I always enjoy my clues more when the definitions are not so straight-forward; so that I get a double dose of pleasure, making out the word-play as well as seeing behind the cryptic definition. So it is today, especially keeping mum out of the picture, which tickled me no end. Elsewhere, too. are many such delightful definitions. Very entertaining indeed.

ACROSS
1 PASTORATE Cha of PAST (yesterday’s) OR (other ranks or men) ATE (worried)
6 DOGGO Cha of DOG (pursue) GO (success) What a tantalising def “keeping mum out of the picture” which got me trying vainly to eliminate MA from a word meaning picture. For that superbly misleading definition, my COD
9 PARAPET Ins of APE (mirror) in PART (side) for a bank or wall to protect soldiers from the fire of an enemy in front clued imaginatively as protective one
10 PENANCE To do penance is to be contrite
11 PSI Alternate letters from PaSt It
12 REMINISCENT *(men cretins I)
14 CHEQUE Sounds like CZECH (language) Thanks mctext for pointing out my error
15 ENDANGER Ins of N (last letter of pin) in *(grenade)
17 RED BIDDY RED (embarrassed) BIDDY (derogative slang for old woman) for a drink made of red wine and methylated spirit
19 STRAND dd The Strand Magazine was a monthly magazine composed of fictional stories and factual articles founded by George Newnes. It was first published in the United Kingdom from January 1891 to March 1950 running to 711 issues
22 HARRY POTTER Parry (name of several composers) Hotter (more popular)
23 CAW First letters from Control Action Wide
25 ROE DEER Sounds like ROW (series) DEAR (costing the earth) I like the clever word-play using the plural of DOE, a deer, a female deer, as a verb
27 NIAGARA Rev of A R (river) AGAIN (also)
28 EILAT Ins of I (one) LA (Los Angeles, US city) in ET (Extra-terrestrial, a film) for Eilat, Israel’s southernmost city, a busy port as well as a popular resort, located at the northern tip of the Red Sea, on the Gulf of Eilat
29 SLAP-HAPPY SLAP (rev of PALS, friends) HAPPY (lucky)

DOWN
1 POP-UP Cha of POP (old man, father) UP (revolting)
2 SURMISE Ins of MIS (ins of I in MS, manuscript) in SURE (confident)
3 OPPORTUNITY *(your pint pot)
4 AUTUMN Rev of N (last letter of van) MUTUAL (joint) minus L
5 EXPONENT dd
6 DUN dd
7 GINSENG Cha of GIN (trap) SEN (senator) G (grams) Weakest clue of the lot; too formulaic and not a very good surface
8 OVERTIRED Cha of OVERT (public) IRE (indignation) D (Democrat)
13 SPATTERDASH SPAT (quarrel) + *(hard set) for an old type of long gaiter or legging to protect the trouser leg from being spattered with mud, etc.
14 CARTHORSE Ins of THOR’S (God has) in CARE (mind)
16 ADJOURNS *(AROUND + JerkS)
18  DURRELL Ins of RRE (rev of ERR, make mistake) in DULL (flat)
20 ARC LAMP cd for a lamp whose source of light is an electric arc between carbon electrodes
21 STANZA S (first letter of spoken) + 50% of TANZANIANS (Africans)
24 WEARY Ins of E (English) in WARY (being circumspect)
26 EAT (N) EAT

Key to abbreviations
dd = double definition
dud = duplicate definition
tichy = tongue-in-cheek type
cd = cryptic definition
rev = reversed or reversal
ins = insertion
cha = charade
ha = hidden answer
*(fodder) = anagram

47 comments on “Times 24823 – Keeping Mum Out Of The Picture?”

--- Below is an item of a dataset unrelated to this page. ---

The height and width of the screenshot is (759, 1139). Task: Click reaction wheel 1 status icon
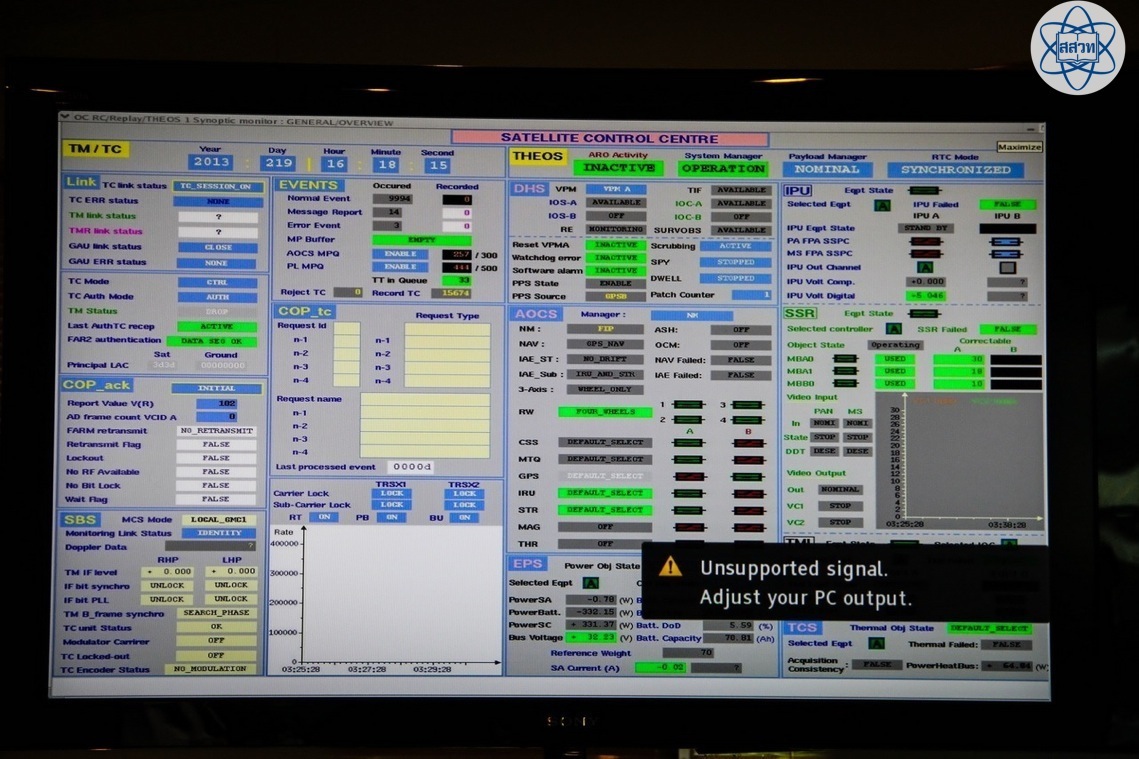tap(687, 405)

  1. Time? More than an hour. Really stumbled through this, feeling overtired, exhasted, weary and ready to drop. I had no idea what was going on with ARC LAMP — looking for something to do with amps! Wondered about a composer called Larry Hauder and his spoonerised version being a film subject. Even when I got ADJOURNS, I still couldn’t see why the def was “stays”. Never heard of SPATTERDASH. Fell into the trap of the “does” at 25. And more that I’m too ashamed to mention. Mon Dieu, what a morning!

    Note to Uncle Yap: Is the sound-alike at 14ac CZECH?

  2. 24:02. I didn’t understand DOGGO, and am still not quite convinced by the def. But in the end it was the only thing that would fit.

    At 20d, I parsed it as ARgon + CLAMP, which I thought I mighta sorta had a vague idea was a type of electric circuit, and am still not sure is not (does that make any sense? probably not).

    Last in DOGGO

  3. Had to laugh when I struggled through this, hit the submit button at 17:41 and went to check if I was all correct to find I was only the second person to submit a grid… and my time was 2.5 Biddlecombes!

    I was not on the setter’s wavelength, but I did enjoy the wordplay in the end – good thing, since I needed it to get EILAT, DURRELL and SPATTERDASH, as well as to make some other answers magically appear, like the rather good clues for HARRY POTTER and AUTUMN. ARC LAMP from definition, and I wonder if we will get a satisfactory wordplay?

    1. an average of 33 seconds to consider, determine, and write in each answer

      how do you do it?

  4. 39 minutes, none of them particularly enjoyable minutes. 9ac: to ape is intentional, to mirror isn’t; 25ac: ‘dear’ hardly means ‘costing the earth’; 5d: an exponent, where I come from, is a supporter of X not a practitioner, skillful or otherwise, of X; 8d: ‘weighed down’?; 26d: all right, my dictionary does give ‘neat’ as an alternative plural, but still, show 10,000 English-speakers a picture of a cow, say ‘This is a neat’, and then show them a picture of three kine, and I’ll give you my weight in gold for every person who says ‘3 neat’.
    And one little niggle about an elegant blog: To do penance is to show contrition, not necessarily to be contrite. For some (God, according to some), the distinction counts for much.
  5. Re 6ac, ‘keeping mum, out of the picture’ captures well the two aspects of lying doggo, i.e. the keeping quiet and the keeping hidden.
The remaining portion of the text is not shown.